Both business and employees are scurrying to file fraudulent claims to local police, OESC website, the attorney general and FTC websites. Mad citizens are putting holds on their credit reports, subscribing to services to protect their identity and wondering if they will have on their permanent record they have applied for unemployment.

One local restaurant owner said he had received 86 letters and knew not one of the people who had applied for unemployment from his businesses. He was furious.

All of this is just adding insult to injury of a crippled Oklahoma Employment Security Commission (OESC) office which could not handle the legitimate unemployment claims in Oklahoma, leaving Oklahomans in despair.

The disaster begins even before the massive outbreak of COVID-19 in the U.S. when the state’s IT department in February through Senate Bill 583 provided for the IT work to be outsourced to Nippon Telephone and Telegraph (NTT) with offices in the U.S. but headquartered in Japan.

Drew Wilson with the NTT Strategic Campaigns department had this to offer but would not contribute it to any person other than a NTT DATA spokesperson; “The majority of our team is made up of new hires from Oklahoma, many of whom are former OMES employees, and, based on the responsibilities in our contract, we were not involved in the event referenced.” Once the Oklahoma government

Once the Oklahoma government received numerous calls from legitimate unemployment applicants referencing the cash card they received had no money on it, Senate Bill 583 was rush into action to expedite the correction to make the department more efficient. The outsourcing resulted in the furlough of employees from the OEMS office.

A spokesperson for the OESC who works for Saxum, a public relations firm, calls the letters fraudulent and the fraud did not originate from OESC. He characterizes the fraudulent activity as a result of a credit breach at Experian and various financial institutions in 2018 and 2019.

Phillip Reid, publisher of Reid Newspapers has filed a FOI request to determine if the postal permit used and the envelopes and or letters were produced by the state of Oklahoma. No response has been offered to date.

The question on the table now is whether the hundreds of thousands of unemployment letters sent to citizens still employed were a failure of outsourcing the unemployment benefits or could it be fraudulent activity enabled by the outsourcing. No one from OESC has admitted whether the letters could have actually originated from the OESC office or any state office even though they said fraud was still involved.

It is being recommended recipients not try to activate the cash card which often follows the letter because it may verify a person’s data and provide additional propriety information such as passwords or login in information. Some local banks have already said they have experienced fraudulent activity come into their banks and a consequence of the fake letters.

:: Instructions ::
- a) In the article on Oklahoma unemployment fraud, how many letters did the local restaurant owner say he had received?
- b) Reproduce word for word the stretch of the article on Oklahoma unemployment fraud from "One local restaurant" through "He was furious.".

:: Dataset excerpts ::
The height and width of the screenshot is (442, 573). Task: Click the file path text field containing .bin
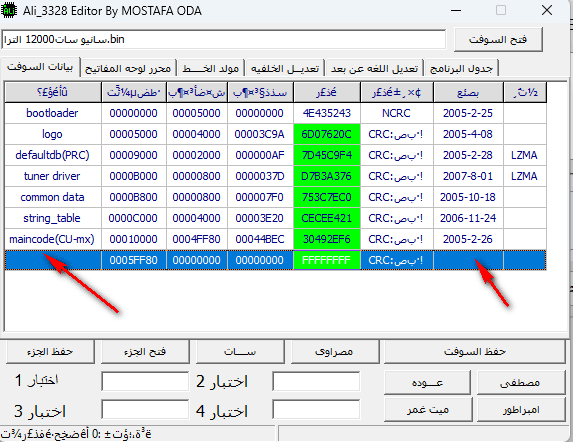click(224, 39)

---

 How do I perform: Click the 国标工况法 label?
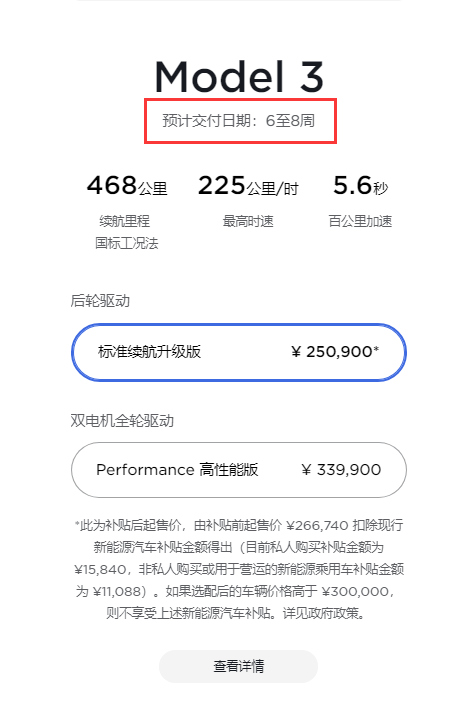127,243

==

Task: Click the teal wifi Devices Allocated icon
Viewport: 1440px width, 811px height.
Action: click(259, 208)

:: Problem solutions ::
- a) 86 letters

- b)
One local restaurant owner said he had received 86 letters and knew not one of the people who had applied for unemployment from his businesses. He was furious.